Bei diesen Ciliaten dient der durch die Wimpern erzeugte Strudel dazu, frisches Wasser und Nahrung der Zelle zuzuführen.
Das Protoplasma des Ciliaten-Körpers ist in eine festere Rindenschicht (Exoplasma) und eine weichere Markschicht (Endoplasma), gesondert. In der ersteren befindet sich eine beständige Oeffnung, eine Art Zellenmund (Cytostoma), durch welchen sowohl feste Bissen als Wassertropfen verschluckt und in die weichere Markmasse hineingedrückt werden. Bisweilen ist diese Mundöffnung zu einem besonderen gefalteten Schlundtrichter erweitert, so z. B. bei dem Fischreusen-Thierchen (Fig. 15 a). In dem weichen Protoplasma des Inneren ballt sich die verschluckte Nahrung in Bissen (Fig. 15 c), welche allmählig verdaut und aufgelöst werden; Ehrenberg beschrieb diese Nahrungsballen als besondere Magensäcke und benannte deshalb die Ciliaten »Vielmagenthierchen« (Polygastrica). Unsere magenlosen Wimperthierchen können also essen und trinken, obwohl sie einfache Zellen sind. Was aber noch mehr überrascht, das ist die Munterkeit und die offenbare Willkür ihrer Bewegungen, der zarte und seelenvolle Character ihrer Empfindungen. Gerade wegen dieser Eigenschaften werden sie gewöhnlich als echte Thiere betrachtet. Dass sie das nicht sind, geht aus ihrem feineren Bau und ihrer Entwickelung deutlich hervor. Zeitlebens umschliesst ihr einfacher Zellenleib nur einen einzigen Kern. Bald ist dieser Nucleus rundlich (Fig. 15 d), bald wurstförmig (Fig. 13 n), bald langgestreckt, stabförmig oder rosenkranzförmig (Fig. 12). Die Ciliaten sind also wirklich einzellig, wie zuerst der um die Kenntniss der Protisten hochverdiente Zoologe Siebold dargethan hat. Die Vermehrung der Ciliaten geschieht durch einfache Theilung; und wie bei jeder gewöhnlichen Zellentheilung zerfällt zuerst der Kern, und darauf das Protoplasma in zwei gleiche Hälften. Aber auch Fortpflanzung durch Knospenbildung ist bei vielen Ciliaten zu finden, so z. B. bei den Vorticellen (Fig. 13). Ausserdem scheinen sich Viele durch Sporen zu vermehren, d. h. durch junge Zellen, welche sich im Inneren der Mutterzelle bilden und wobei der Kern betheiligt ist (Fig. 12).

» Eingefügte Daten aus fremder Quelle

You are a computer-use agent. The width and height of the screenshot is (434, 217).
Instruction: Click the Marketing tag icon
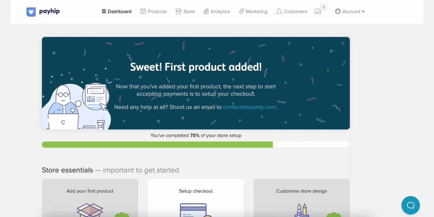pyautogui.click(x=241, y=11)
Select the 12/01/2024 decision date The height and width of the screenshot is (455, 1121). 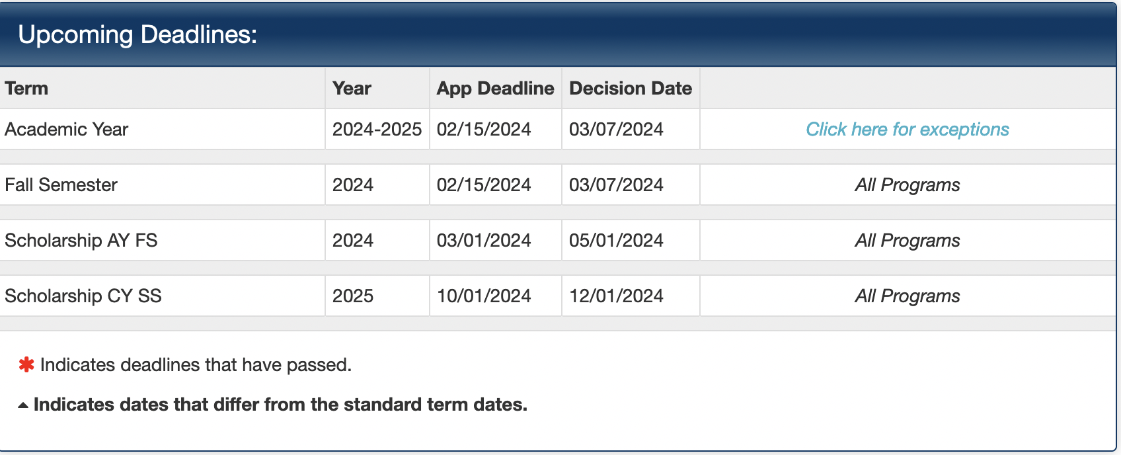tap(616, 296)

Das Interessanteste an den Wimperthierchen, und diejenige Eigenschaft, durch welche sie alle anderen Protisten übertreffen, ist der hohe Grad von Empfindlichkeit und von Willens-Energie, den sie bei ihren lebhaften Bewegungen kundgeben. Wer lange und eingehend Ciliaten beobachtet hat, kann nicht zweifeln, dass sie eine Seele so gut wie die höheren Thiere besitzen. Denn die Seelenthätigkeiten der Empfindung und der willkürlichen Bewegung üben sie eben so aus, wie die höheren Thiere; und an diesen Thätigkeiten allein ist ja die Seele zu erkennen. Da nun der ganze Leib der Ciliaten bloss eine einfache Zelle ist, so gewinnen sie die höchste Bedeutung für die Theorie von der Zellseele, für die Annahme, dass jede organische Zelle ihre eigene individuelle »Seele« besitzt — oder vielmehr, richtiger ausgedrückt: dass Seelenleben eine Thätigkeit aller Zellen ist.